To that she had no argument. And she dared not go to her father with any further concerns about Blacksword’s constant presence, for she feared that might lead to questions and revelations of things she wished kept secret. At times she thought her father actually wanted Aric to revolt against his menial duty, for on more than one occasion she had caught him observing the man at his labor in the garden. But he did his work well and the garden improved daily, so neither she nor her father had an honest cause for complaint. Only to herself would she admit that it was not the threat of physical harm that she feared from Blacksword. The watchmen on the ramparts and the numerous castlefolk protected her from any such danger.
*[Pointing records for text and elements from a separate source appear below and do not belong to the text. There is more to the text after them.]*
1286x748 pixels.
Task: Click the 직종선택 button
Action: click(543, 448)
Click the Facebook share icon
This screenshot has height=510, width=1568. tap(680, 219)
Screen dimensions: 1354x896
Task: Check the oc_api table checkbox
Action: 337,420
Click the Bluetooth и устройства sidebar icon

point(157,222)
No, the menace Aric presented was far more subtle, and far more pervasive. Something in him drew her. She might curse it as a madness on her part, and pray endlessly for relief, but it was nevertheless always with her. Whether they spoke or not, whether she labored nearby him or sought respite as far from him as she could, the pull was ever-present and seemed perversely to be growing greater still.

Even in her sleep he haunted her, for more than once or twice she was awakened by dreams of him. And even if they were not distinct dreams, the early-morning hours invariably found her filled with a great lassitude and a sultry awareness of her own body that she’d never known before.

It was only that she was no longer a maiden, she would tell herself sternly. But her body said it was more. Her nipples would tighten, a warmth would creep up from her belly, and a restlessness that was completely foreign would steal over her. It was then, as she lay in her plain bed,
waiting for dawn to bring light to the world, that she admitted the depths of her depravity.

She wanted him just as he clearly wanted her. Lust was a beast with its own mind and heart, and it tortured her unmercifully.

One warm morning Rosalynde awoke with that now-familiar coil of heat deep inside her. For a few disturbing moments she simply lay there, resigned to her disquieting feelings, resentful that Aric could affect her even in her own chamber but, above all, dismayed by the intense curiosity and unresolved questions building in her. Every morning it was worse. She felt as if she were waiting for something, and not just for Blacksword’s reaction when he learned she had not yet obtained his reward for him. It was a physical thing, something her body wanted, but she did not know what.

Or more precisely, she did not know why. Why did she want his touch? His caress? Why did she relive the exquisite feel of his lips pressed to hers, of his tongue stroking into her mouth and igniting a wondrous panic in her?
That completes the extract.